Good. They have permanently poisoned many groundwater systems around Australia with PFAs from fire-fighting foam at training bases, fire stations, airports, army/navy locations etc... All 'because money' selling propietary chemicals they knew were a) highly toxic, b) eco accumulative, C) very long-lived, and hid it for years. Their actions have caused detriment to many lives and ecosystems permanently.
I'd personally like to see the people who made these company decisions jailed, and the businesses fined to nonexistence. But this is something.
For anyone who misread the title as tragically as I did, 3M is the company. The amount is 2bn.
You're right, it's a bit misleading. I'll make it clearer.

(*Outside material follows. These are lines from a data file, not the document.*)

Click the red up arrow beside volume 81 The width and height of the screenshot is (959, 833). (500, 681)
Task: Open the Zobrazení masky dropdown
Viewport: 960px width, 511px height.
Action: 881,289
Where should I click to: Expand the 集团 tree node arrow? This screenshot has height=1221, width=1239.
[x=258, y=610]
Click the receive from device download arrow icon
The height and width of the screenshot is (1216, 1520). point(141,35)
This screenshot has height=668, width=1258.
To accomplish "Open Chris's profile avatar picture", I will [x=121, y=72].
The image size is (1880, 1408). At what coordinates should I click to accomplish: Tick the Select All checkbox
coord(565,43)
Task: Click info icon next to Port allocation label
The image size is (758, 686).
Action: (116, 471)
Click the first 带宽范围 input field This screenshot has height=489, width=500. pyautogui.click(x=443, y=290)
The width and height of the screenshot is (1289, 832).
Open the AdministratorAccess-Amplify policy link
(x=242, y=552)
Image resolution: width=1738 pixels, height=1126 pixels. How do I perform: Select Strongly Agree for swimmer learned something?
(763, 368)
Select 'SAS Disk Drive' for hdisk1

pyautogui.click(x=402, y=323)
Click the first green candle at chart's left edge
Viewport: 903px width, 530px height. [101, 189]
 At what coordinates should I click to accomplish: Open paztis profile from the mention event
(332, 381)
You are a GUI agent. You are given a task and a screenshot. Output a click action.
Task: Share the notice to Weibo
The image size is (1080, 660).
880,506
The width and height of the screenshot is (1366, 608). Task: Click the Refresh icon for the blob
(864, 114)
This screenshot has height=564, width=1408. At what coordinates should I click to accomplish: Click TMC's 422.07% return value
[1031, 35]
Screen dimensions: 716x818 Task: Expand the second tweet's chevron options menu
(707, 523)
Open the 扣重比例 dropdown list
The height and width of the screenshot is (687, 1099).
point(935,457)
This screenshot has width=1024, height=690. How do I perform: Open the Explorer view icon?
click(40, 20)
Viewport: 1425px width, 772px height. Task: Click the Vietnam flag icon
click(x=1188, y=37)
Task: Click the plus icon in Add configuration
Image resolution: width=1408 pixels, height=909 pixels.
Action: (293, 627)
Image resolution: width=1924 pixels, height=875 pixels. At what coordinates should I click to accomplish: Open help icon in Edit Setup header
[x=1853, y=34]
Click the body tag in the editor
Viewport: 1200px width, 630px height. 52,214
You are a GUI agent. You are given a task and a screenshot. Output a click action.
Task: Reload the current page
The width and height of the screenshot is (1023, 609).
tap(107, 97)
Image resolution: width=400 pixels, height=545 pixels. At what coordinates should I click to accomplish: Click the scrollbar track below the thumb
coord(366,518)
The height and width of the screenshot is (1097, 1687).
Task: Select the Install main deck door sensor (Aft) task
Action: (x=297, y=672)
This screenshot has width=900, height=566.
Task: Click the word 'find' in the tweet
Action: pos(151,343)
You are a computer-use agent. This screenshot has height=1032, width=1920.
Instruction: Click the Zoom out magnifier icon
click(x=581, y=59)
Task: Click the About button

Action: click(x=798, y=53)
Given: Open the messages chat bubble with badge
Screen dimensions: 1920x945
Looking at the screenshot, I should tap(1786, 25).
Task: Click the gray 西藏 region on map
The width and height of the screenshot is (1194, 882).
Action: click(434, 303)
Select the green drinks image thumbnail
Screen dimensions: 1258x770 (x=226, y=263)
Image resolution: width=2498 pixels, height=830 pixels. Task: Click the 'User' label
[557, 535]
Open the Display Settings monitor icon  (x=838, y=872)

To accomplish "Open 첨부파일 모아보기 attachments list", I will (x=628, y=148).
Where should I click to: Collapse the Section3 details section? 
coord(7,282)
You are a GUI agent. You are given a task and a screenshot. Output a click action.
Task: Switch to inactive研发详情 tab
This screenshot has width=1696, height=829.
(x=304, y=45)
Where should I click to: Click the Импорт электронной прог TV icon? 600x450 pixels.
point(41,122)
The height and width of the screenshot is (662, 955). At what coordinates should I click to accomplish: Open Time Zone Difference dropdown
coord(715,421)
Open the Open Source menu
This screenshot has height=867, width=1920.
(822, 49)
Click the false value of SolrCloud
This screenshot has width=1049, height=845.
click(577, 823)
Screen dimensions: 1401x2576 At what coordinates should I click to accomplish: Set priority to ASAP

It's almost like the incentive structure of capitalism is fucked up. It repeats this over and over and over
Then what should we do with DuPont? Nuke them out of existence?
Wasn't there something about they suggested for firefighters to donate blood because that way they can reduce their levels of poison?
I thought I heard about it in a youtube documentary about dupont and teflon.
Don't know. You'd have to look it up.
That's really useful to know and share. Thank you.
The creeks around Ipswich have PFAS signs on them because of this debacle. Good that they're suing but I doubt that it's enough to fix the damage and compensate victims.
Is it a lot to this company or not?
They made 25 billion in revenue globally last year so yeah they'll feel it if the full amount doesn't get reduced on appeal.